How many vaccine doses has King County received and distributed?
We’ve received a total of 9,160 monkeypox vaccine doses from Washington State Department of Health (including 4,440 that arrived Friday 8/5).
The 4,720 we received prior to 8/5 are already completely distributed.
For the 4,440 doses we received on Friday, we are moving vaccine out to the community, but it will take some time to transfer all the vaccine. We are coordinating with providers to assess how much vaccine they need.
Where will this next allocation of doses go?
With such a scarce supply, we are distributing vaccine using multiple strategies to reach people at highest risk for recent exposure, including reaching people with increased barriers to accessing vaccination.

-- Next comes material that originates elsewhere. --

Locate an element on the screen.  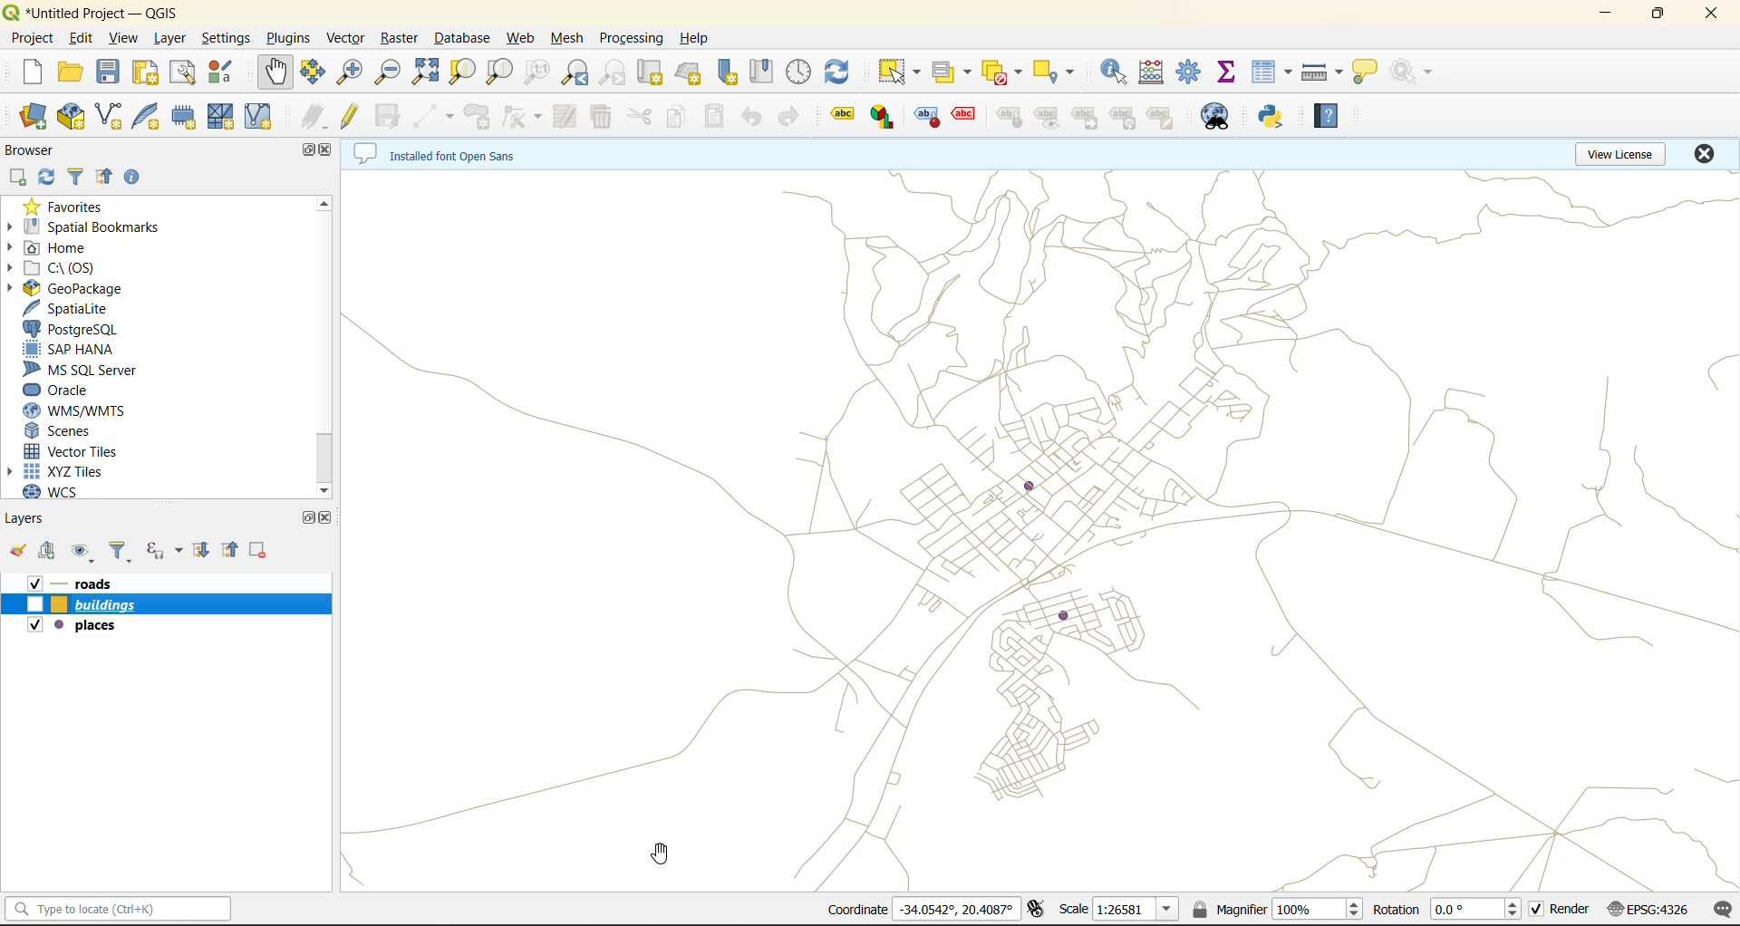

Anyone who has been in close contact with someone who has monkeypox is at risk. To date, all of the people diagnosed with monkeypox in King County have been among men* who reported close intimate contact with other men, sometimes with anonymous partners. *This includes people who may identify as non-binary, gender queer, or transgender.

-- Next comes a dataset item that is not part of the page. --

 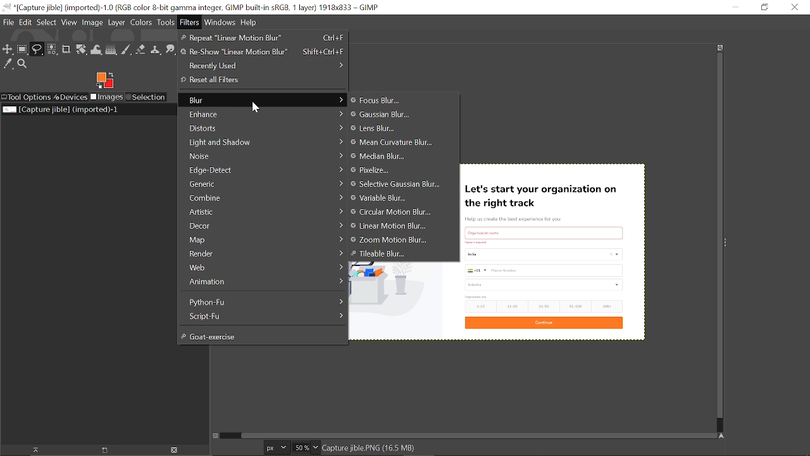 What do you see at coordinates (140, 49) in the screenshot?
I see `Eraser tool` at bounding box center [140, 49].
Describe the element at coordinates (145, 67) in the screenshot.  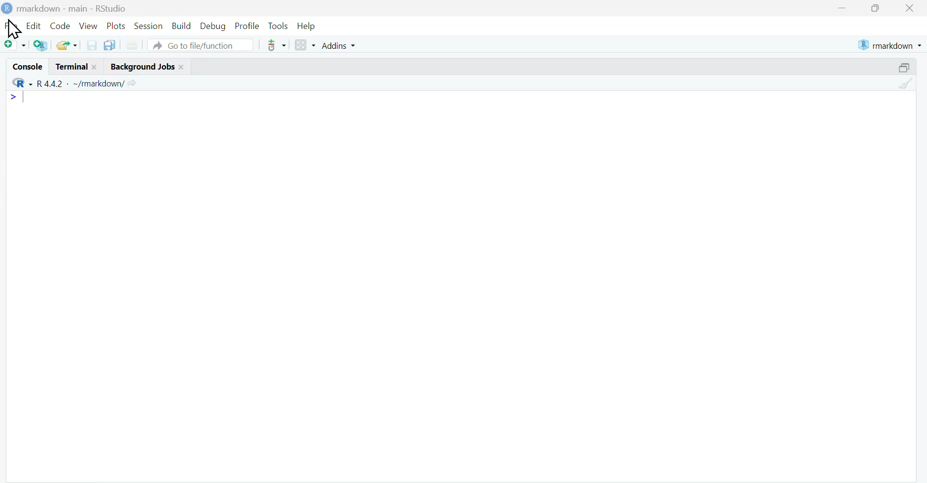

About one third of the doses will go to providers who already serve people at high risk based on the epidemiology of current cases. Another third of the doses will go to the Sexual Health Clinic at Harborview. In addition, we are facilitating additional community access points to reach those who reside in other areas of the county as well as individuals who may have less access, particularly on the weekends when our Sexual Health Clinic is closed. We are working with healthcare partners, community-based organizations and businesses that serve the highest risk people in the community to establish these access points.

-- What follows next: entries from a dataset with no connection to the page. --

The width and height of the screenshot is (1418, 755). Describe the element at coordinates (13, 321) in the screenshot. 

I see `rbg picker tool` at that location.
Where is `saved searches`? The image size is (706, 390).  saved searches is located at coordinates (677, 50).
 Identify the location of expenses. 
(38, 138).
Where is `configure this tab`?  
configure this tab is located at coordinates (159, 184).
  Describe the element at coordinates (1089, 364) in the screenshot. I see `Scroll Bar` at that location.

We are reserving 100 doses for post-exposure prophylaxis (PEP) to treat people who have had high risk exposures. We are also reserving some doses for unexpected needs, for example if there is a setting that may have had broad exposure, such as a shelter.
When are you holding the next vaccine events?
Now that we have doses on-hand, we are planning for more vaccine access points, such as healthcare partners who are able to accept walk-ins, vaccinate on evenings and weekends, and host vaccine events in trusted settings.
Our aim will be to reach:
- People at high risk who may face barriers to getting care at other providers, particularly men who have sex with men with multiple partners.
- Communities disproportionately affected in the current outbreak.
- Areas of the county where current cases are concentrated, while also ensuring availability across King County. To date, the majority of identified cases have resided in central Seattle.
- People with less access to healthcare: Public Health will prioritize vaccine access for people who have less access to care, including those who are uninsured, undocumented or unhoused.
These events will roll out over the next several weeks. Our partners will lead promotion of these events using targeted outreach to reach people at higher risk.
Is King County advocating for more vaccine given the number of monkeypox cases we have?
Local health departments aren’t able to request doses. Instead, Washington State Department of Health (DOH) uses a formula based on case rates and estimated high risk populations to determine allocations to local health departments.
DOH uses the same formula CDC uses to determine amount of vaccine allocated to each state.
When are more vaccines on the way?
We have heard that we should expect a next allocation the week of August 15th, with an estimated 4,000 to 5,000 doses that would then be delivered to King County.
Looks like Washington state’s allocation is about 24,000 doses, but requested 12,850 doses. What’s the discrepancy?
Washington State Department of Health leads allocation of doses from CDC to local jurisdictions like ourselves here at Public Health – Seattle & King County.
On the federal website, the data shows “doses allocated” to states, but that does not mean that all vaccines are actually available to be ordered yet. States can only order a portion of doses before the next ordering date.
At the local level, we will receive more doses once CDC opens ordering and distributes doses.